5.5: The number of private/public partnerships to provide community-based, comprehensive medical services for CSHCN (data sharing, contracts, MOAs).
Outcome #6: Transition to adulthood
6.3: % of adult health care providers who are prepared to serve youth with SHCN.
6.4: % of youth who report satisfaction with the information and training they received to make informed decisions about their health care and other services.
6.5: % of youth who received desired services and supports by age 21, including post-secondary education, employment, health insurance, transportation, housing, personal care attendant, SSI, SSA-related work incentives (e.g., PASS, 1619 a & b).
Monitoring the Broader CSHCN Population
States continue to be challenged in the ability to monitor progress on using the broad definition of CSHCN: "those children who have or are at risk for chronic physical, developmental, behavioral, or emotional conditions that require health and related services of a type or amount beyond that required to children generally." Issues affecting state capacity to monitor and measure the progress for this broad CSHCN population are listed below.
- Household samples of samples of CSHCN provide the most accurate approximation of the children who fit the broad definition of CSHCN. Some states have collected data on a randomized sample of children fitting this definition based on state-designed health surveys. The National Survey of CSHCN provides a common denominator for across-state comparisons, although it will not provide information on every child with a special health need.

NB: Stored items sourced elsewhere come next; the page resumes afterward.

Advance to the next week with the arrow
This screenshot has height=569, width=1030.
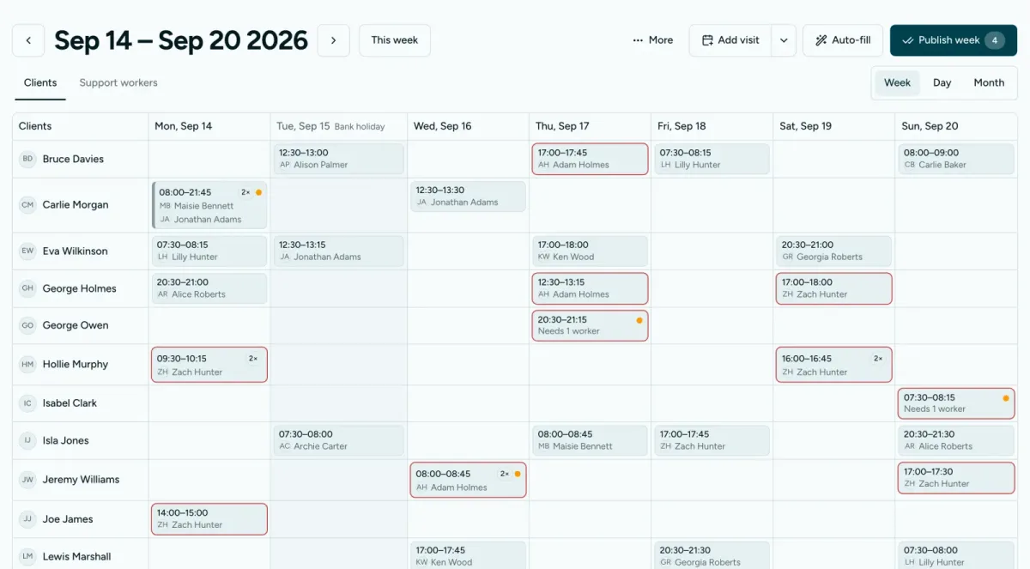click(x=333, y=40)
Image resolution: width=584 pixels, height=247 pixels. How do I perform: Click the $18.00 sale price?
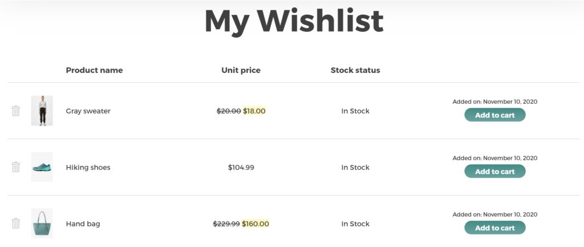(254, 111)
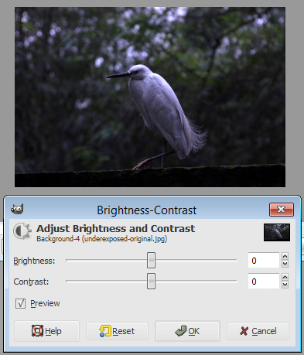
Task: Close the Brightness-Contrast dialog
Action: click(x=282, y=210)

- Some states are able to monitor progress for the broadly defined CSHCN population served by Medicaid, but not necessarily for those with private insurance or on SCHIP.
- The relatively small sample size from some of these surveys makes it difficult t determine the needs of particular populations, such as children with asthma, cerebral palsy, Down syndrome, etc.

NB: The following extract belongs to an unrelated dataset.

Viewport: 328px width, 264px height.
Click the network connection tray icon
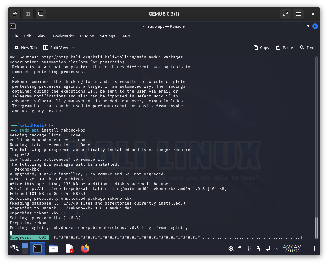pyautogui.click(x=267, y=248)
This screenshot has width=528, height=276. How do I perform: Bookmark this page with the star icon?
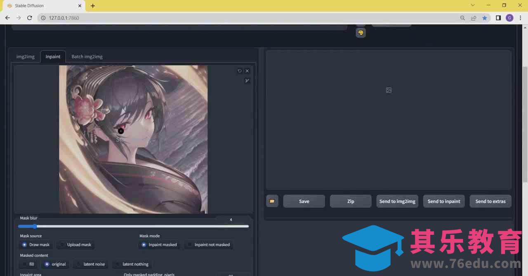pyautogui.click(x=485, y=18)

- CSHCN from diverse cultures tend to be underrepresented, making it difficult to apply survey data in judging the needs of all children.
- Some states are able to report on children served through their CSHCN clinics only.

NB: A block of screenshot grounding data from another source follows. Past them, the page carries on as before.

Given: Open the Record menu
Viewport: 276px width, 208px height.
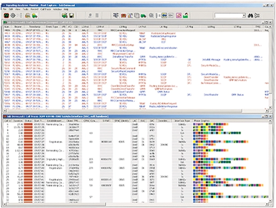Looking at the screenshot, I should (x=34, y=9).
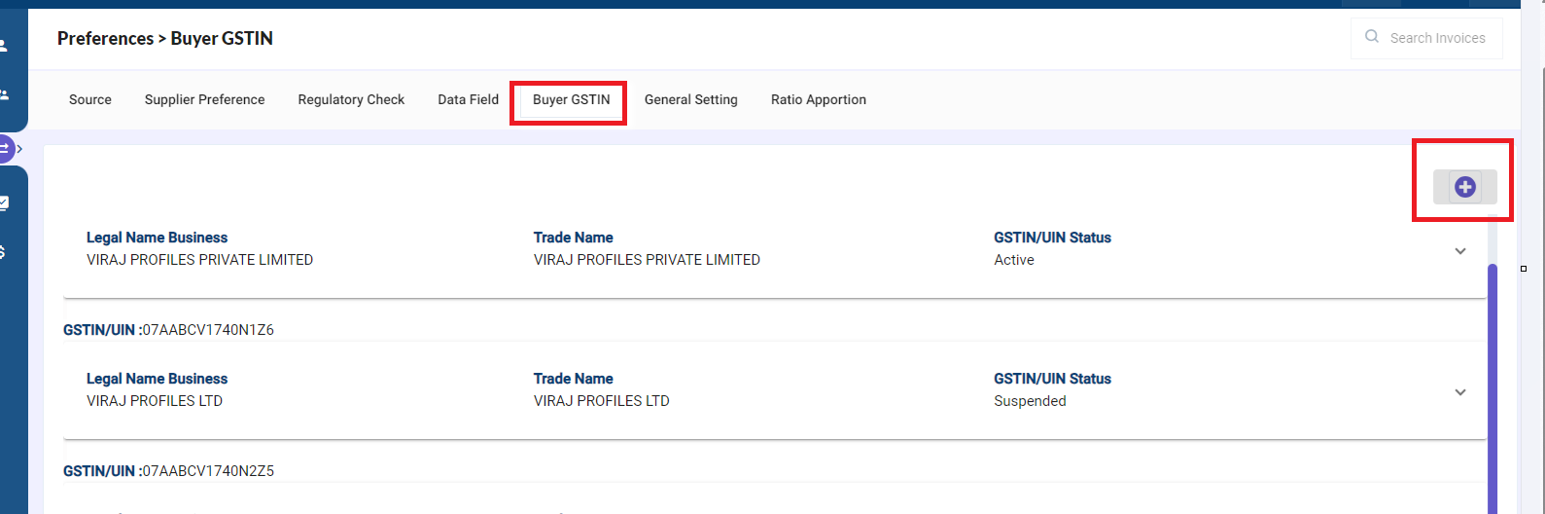Select the Data Field tab
The image size is (1545, 514).
[468, 99]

- Some data sources were available one time only (i.e., Family Voices "Your Voice Counts" survey, or Utah's Child Health Survey).
This variability in samples makes it more challenging to compare data results across states. Many states are relying on the National Survey of CSHCN to provide the common metric for reporting and to conduct state-by-state comparisons. However, data on smaller populations can provide useful information to guide State's program improvement efforts. Therefore, M&M staff encouraged states to consider all their available data to complement the information to be obtained from the National Survey of CSHCN.
Step 2 Checklist: Identify Existing Data and Obtain Data Results
The Step 2 checklist is available to download as a Word Document (10K) and is provided below for review.
Appoint the Data Subcommittee
- Data Subcommittee consists of individuals from agencies representing the key service stakeholders from Step 1
Identify existing data sources using the M&M data matrix
- Identify the various partners who potentially collect data pertaining to the CSHCN outcomes.
- Determine the specific data source (i.e., survey, enrollment, encounter data)
- Identify the target population for the data.
Develop procedures to obtain data results based on the identified data sources
- Determine how frequently the data are collected.
- Determine the format by which the data are available for analysis (e.g., paper files, computerized system used).